Metadata-Version: 2.1
Name: ngstream
Version: 0.2.1
Summary: Utilities for streaming NGS reads from SRA and GA4GH accessions.
Home-page: https://github.com/jdidion/ngstream
Author: John Didion
Author-email: github@didion.net
License: MIT
Platform: UNKNOWN
Classifier: Development Status :: 3 - Alpha
Classifier: Intended Audience :: Developers
Classifier: Topic :: Software Development :: Libraries :: Python Modules
Classifier: Topic :: Scientific/Engineering :: Bio-Informatics
Classifier: License :: OSI Approved :: MIT License
Classifier: Programming Language :: Python :: 3
Classifier: Programming Language :: Python :: 3.6
Description-Content-Type: text/markdown
Requires-Dist: pokrok
Requires-Dist: xphyle (>=4.0.0)
Provides-Extra: pysam
Requires-Dist: pysam ; extra == 'pysam'
Provides-Extra: requests
Requires-Dist: requests ; extra == 'requests'
Provides-Extra: subby
Requires-Dist: subby (>=0.1.7) ; extra == 'subby'

[![PyPi](https://img.shields.io/pypi/v/ngstream.svg?branch=master)](https://pypi.python.org/pypi/ngstream)

# ngstream: Streaming NGS reads from public databases

ngstream is a small python (3.6+) library that makes it easy to stream NGS reads from the Sequence Read Archive (SRA), GA4GH, and (eventually) other public databases, given an accession number.

# Dependencies

* Interacting with SRA requires [NGS](https://github.com/ncbi/ngs) and the python language bindings to be installed. Follow the instructions [here](https://github.com/ncbi/ngs/wiki/Building-and-Installing-from-Source). We recommend installing the SDK from [bioconda](https://bioconda.github.io/recipes/ncbi-ngs-sdk/README.html) or HomeBrew (`brew install sratookkit`) and then installing the python library from GitHub.
* pysam is required for converting between BAM/CRAM (e.g. downloaded with Htsget) and SAM/FASTQ.

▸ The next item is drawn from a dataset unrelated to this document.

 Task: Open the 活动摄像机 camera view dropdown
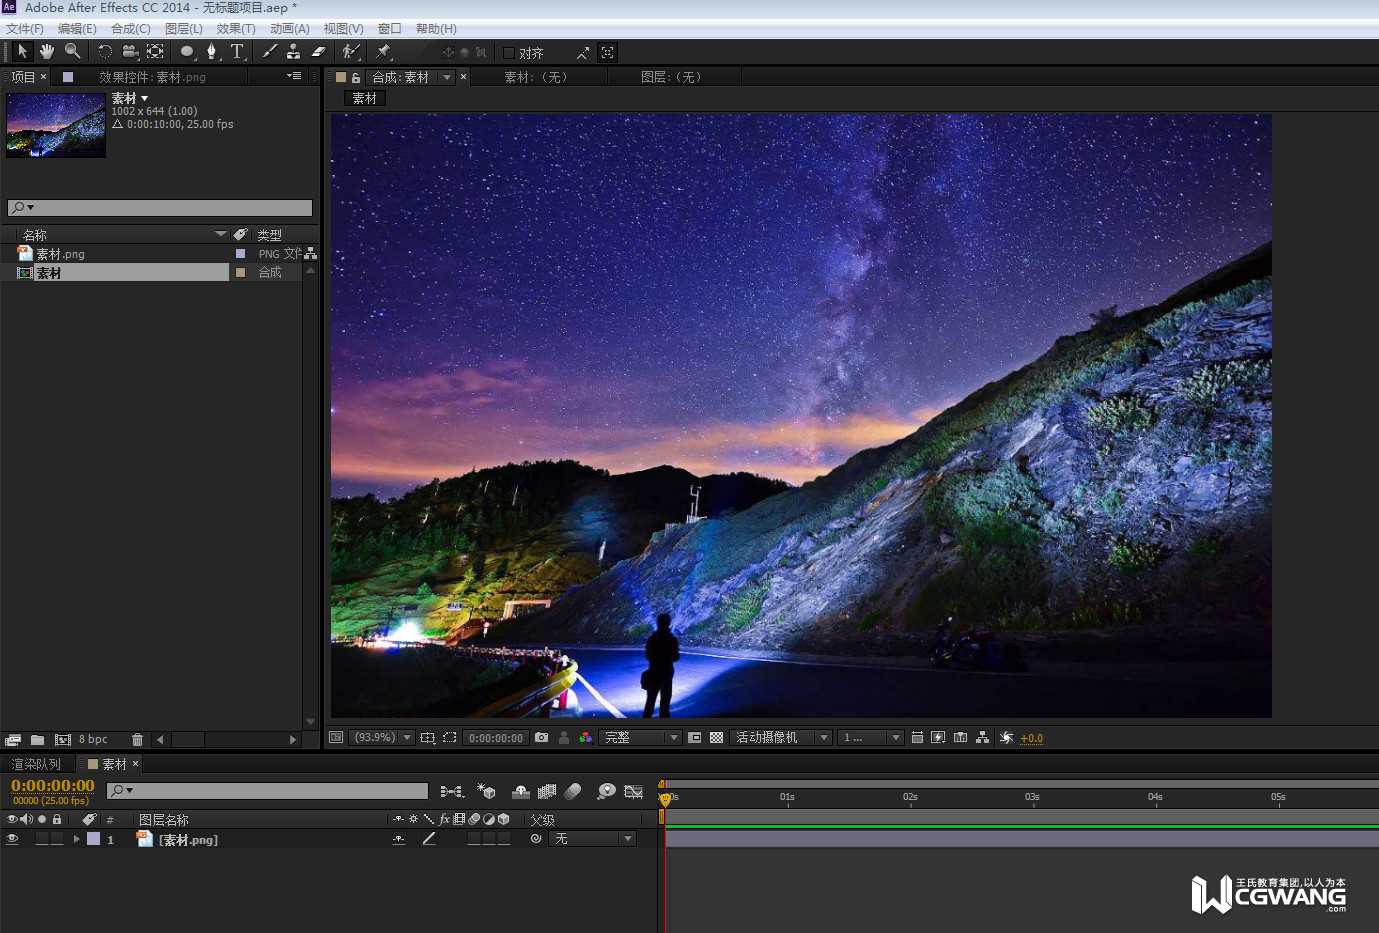point(782,737)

Note that the SRA toolkit by default caches downloaded data -- if you mysteriously run out of hard disk space, this is probably why. Instructions on how to configure/disable caching are [here](https://github.com/ncbi/sra-tools/wiki/Toolkit-Configuration). If you want to change the cache location, use the following command (it won't return 0, but it still works):

```bash
vdb-config --root -s /repository/user/main/public/root=<TARGET_DIR>
```

# Installation

```
pip install ngstream
```

# Building from source

Clone this repository and run:

```
make
```

# Accessing Reads from SRA

```python
import ngstream

# Use the API to stream reads within your own python program.
with ngstream.open("SRR3618567", protocol="sra") as reader:
    for record in reader:
        # `record` is an `ngstream.api.Record` object if the data is
        # single-end, and a `ngstream.api.Fragment` object if the data
        # is paired-end.
        print(record.as_fastq())
```

# Accessing Reads Using HTSGet

```python
import ngstream
from pathlib import Path

url = 'https://era.org/hts/ABC123'
ref = ngstream.GenomeReference("GRCh37", Path("GRCh37_sizes.txt"))

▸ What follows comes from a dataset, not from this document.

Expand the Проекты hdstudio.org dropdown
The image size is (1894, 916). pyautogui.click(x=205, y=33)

with ngstream.open(url, protocol="htsget", reference=ref) as reader:
    for pair in reader:
        print("\n".join(str(read) for read in pair))
```

# Dump reads to a file (or pair of files)

```python
import ngstream

# Grab 1000 read pairs from an SRA run and write them to FASTQ files.
accession = 'SRR3618567'
with ngstream.open("SRR3618567", protocol="sra", item_limit=1000) as reader:
    files = ngstream.dump_fastq(reader)
    print(f"Wrote {reader.read_count} reads from {accession} to {files[0]}, {files[1]}")
```

# Use the command-line tools

```bash
# Dump all reads from the ABC123 dataset to ABC123.bam in the current directory.
$ htsget_dump https://era.org/hts/ABC123
```

# Documentation

Coming soon

# Developers

* We welcome contributions via pull requests.
* Unit tests are highly desirable.
* Style-wise, we enforce [black](https://black.readthedocs.io/en/stable/) code style. Please use `make reformat`.
* We use Google-style docstrings, which are formatted by the [Napoleon Sphinx Plugin](https://pypi.python.org/pypi/sphinxcontrib-napoleon).
* We run pylint as part of each build and strive to maintain a 10/10 score.
* We enforce a [Code of Conduct](CODE_OF_CONDUCT.md).